§ Information shown:
________

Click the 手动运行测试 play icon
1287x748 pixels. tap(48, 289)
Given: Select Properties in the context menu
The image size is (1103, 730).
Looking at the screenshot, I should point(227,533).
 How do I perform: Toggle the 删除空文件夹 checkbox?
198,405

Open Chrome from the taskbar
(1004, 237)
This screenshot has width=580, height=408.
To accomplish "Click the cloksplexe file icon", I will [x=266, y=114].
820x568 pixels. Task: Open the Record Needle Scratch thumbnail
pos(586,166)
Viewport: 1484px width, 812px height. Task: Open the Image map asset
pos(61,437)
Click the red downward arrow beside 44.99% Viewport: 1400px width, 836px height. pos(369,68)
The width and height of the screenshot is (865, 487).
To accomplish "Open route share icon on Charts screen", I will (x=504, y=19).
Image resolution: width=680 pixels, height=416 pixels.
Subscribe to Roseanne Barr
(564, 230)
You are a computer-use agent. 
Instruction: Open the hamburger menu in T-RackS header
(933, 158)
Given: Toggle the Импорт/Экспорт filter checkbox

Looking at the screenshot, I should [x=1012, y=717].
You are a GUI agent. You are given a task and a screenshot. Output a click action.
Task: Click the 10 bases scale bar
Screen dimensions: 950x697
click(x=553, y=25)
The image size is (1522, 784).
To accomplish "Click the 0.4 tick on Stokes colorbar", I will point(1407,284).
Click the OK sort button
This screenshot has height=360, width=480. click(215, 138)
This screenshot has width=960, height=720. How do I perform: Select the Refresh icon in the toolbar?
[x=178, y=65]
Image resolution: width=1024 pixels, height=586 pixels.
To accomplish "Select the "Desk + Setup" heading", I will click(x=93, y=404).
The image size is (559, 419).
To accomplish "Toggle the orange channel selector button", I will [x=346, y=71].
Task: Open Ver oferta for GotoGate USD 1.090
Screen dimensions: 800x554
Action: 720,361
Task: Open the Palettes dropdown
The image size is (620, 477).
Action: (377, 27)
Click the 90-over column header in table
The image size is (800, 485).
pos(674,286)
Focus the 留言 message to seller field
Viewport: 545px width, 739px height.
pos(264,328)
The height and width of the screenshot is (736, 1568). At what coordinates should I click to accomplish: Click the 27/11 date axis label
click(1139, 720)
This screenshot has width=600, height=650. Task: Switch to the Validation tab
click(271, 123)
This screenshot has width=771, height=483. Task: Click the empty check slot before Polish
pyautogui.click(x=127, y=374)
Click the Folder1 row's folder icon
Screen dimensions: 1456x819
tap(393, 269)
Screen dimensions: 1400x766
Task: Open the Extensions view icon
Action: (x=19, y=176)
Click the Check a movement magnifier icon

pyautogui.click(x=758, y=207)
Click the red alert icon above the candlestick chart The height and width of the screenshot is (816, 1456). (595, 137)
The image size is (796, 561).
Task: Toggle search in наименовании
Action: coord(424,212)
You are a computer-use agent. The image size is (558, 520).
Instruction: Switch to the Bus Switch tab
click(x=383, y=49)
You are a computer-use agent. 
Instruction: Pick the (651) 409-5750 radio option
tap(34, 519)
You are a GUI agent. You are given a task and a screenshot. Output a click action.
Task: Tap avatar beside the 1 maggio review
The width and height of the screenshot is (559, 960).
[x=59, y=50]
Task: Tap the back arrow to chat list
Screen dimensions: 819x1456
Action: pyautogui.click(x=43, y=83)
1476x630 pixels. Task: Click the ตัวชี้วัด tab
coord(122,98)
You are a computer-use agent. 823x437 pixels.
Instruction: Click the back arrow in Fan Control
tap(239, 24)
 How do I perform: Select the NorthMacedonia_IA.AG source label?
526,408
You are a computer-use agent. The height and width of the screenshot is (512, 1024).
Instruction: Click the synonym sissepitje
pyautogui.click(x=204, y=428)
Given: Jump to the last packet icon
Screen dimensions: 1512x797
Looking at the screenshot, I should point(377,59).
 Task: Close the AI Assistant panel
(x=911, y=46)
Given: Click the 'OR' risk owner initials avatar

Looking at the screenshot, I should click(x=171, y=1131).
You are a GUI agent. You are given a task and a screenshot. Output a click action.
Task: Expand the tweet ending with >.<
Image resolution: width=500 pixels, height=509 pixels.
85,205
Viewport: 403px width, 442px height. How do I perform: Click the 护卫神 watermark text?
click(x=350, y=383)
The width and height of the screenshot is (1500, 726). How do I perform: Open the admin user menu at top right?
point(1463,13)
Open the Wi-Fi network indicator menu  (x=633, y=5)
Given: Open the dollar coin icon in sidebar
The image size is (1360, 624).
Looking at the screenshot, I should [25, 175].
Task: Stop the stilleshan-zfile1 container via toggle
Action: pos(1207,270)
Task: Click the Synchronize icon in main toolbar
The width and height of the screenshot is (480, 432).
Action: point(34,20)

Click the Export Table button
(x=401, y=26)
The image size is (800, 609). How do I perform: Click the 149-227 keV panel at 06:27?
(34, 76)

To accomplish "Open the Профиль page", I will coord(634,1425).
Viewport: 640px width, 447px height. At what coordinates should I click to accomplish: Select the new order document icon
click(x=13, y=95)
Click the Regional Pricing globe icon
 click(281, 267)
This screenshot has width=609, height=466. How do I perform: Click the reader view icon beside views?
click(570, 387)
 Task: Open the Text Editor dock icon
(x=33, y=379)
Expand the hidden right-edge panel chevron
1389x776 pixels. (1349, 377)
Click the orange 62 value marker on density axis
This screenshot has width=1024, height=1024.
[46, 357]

________

§ Exercise description: Lines containing the word "orange" are to be located in the entries and copied.

§ Exercise output:
To accomplish "Toggle the orange channel selector button", I will [x=346, y=71].
Click the orange 62 value marker on density axis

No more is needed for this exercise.